Este aspeto não consta especificamente do estudo mas está em consonância com o facto de cerca de 90% ser composto por casais, sensivelmente dois terços dos quais com filhos. Cerca de 50% revela ter rendimento familiar agregado acima de 5 mil euros por mês, aspeto distintivo do estudo, ou seja, indicando um consumo no segmento médio/alto. É aí que está o grosso da coluna dos frequentadores regulares de lojas gourmet e de produtos gastronómicos topo de gama.

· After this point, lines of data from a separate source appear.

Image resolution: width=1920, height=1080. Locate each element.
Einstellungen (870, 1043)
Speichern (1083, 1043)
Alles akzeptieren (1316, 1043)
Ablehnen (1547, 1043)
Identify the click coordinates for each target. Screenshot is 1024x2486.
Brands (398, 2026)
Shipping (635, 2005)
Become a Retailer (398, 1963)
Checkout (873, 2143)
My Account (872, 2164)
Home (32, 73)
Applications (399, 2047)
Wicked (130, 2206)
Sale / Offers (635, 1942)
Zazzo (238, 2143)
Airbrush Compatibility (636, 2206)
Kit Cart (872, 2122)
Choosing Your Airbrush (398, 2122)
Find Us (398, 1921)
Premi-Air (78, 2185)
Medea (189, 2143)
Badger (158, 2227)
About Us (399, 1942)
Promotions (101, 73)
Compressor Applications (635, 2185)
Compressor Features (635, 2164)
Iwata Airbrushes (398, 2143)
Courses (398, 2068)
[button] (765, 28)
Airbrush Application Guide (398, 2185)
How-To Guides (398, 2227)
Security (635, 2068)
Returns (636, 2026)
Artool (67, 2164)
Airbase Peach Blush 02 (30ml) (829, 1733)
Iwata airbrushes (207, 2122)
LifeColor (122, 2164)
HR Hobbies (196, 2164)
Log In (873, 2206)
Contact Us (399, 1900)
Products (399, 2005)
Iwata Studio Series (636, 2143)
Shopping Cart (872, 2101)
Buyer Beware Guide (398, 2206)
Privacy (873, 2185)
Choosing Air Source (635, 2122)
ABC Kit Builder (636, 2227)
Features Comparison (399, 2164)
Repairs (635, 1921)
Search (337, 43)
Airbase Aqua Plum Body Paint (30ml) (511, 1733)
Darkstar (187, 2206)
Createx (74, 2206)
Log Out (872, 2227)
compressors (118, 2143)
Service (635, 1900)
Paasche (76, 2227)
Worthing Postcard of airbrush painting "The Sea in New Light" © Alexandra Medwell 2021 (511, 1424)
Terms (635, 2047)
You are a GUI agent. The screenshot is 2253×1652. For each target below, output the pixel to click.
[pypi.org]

O estudo foi concebido e concretizado pela The Médiathèque Learning Technologies com a colaboração de diversos membros da AESE Business School e do projeto denominado CV3, visando contribuir para a criação de valor no setor da vinha e do vinho. Foram utilizadas sete variáveis para fixar o perfil dos cerca de 160 respondentes validados por uma sequência de aspetos, relacionados com o conhecimento e o consumo regular de vinho, descartando os que não têm interesse específico no vinho nem consomem pelo menos uma vez por mês.

Apesar da formação pós-graduada da totalidade dos respondentes, parece existir ainda uma certa passividade, ou não-opção, quanto aos vinhos que especificamente os satisfazem mais. Nesse sentido, segue um pouco a regra vigente e aceite de que os coletivos e os fluxos principais determinam a escolha, mais do que as opções próprias.

Os três fatores referidos como principais influenciadores do preço que se está disposto a pagar por um vinho foram: a marca (26,40%), o produtor (21,96%) e a casta (18,00%). E é também curioso que o preço seja baixo, a maior parte das pessoas responde entre 5 e 9 euros para consumo habitual, e 10-19 euros em restaurantes e consumo de festa.

As disponibilidades financeiras dos que responderam, neste caso específico, fariam esperar um discernimento acrescido. O estudo concentrou-se na vertente de consumo, mas há a variante da compra para guardar em cave que não parece preocupar a comunidade enófila. A criação de valor por parte dos agentes económicos envolvidos na produção e negócio do vinho é determinante para o futuro de todo o setor, mas esse mesmo trabalho pode e deve ser valorizado pelo consumidor final na sua casa. O vinho pode ser também encarado como um ativo financeiro.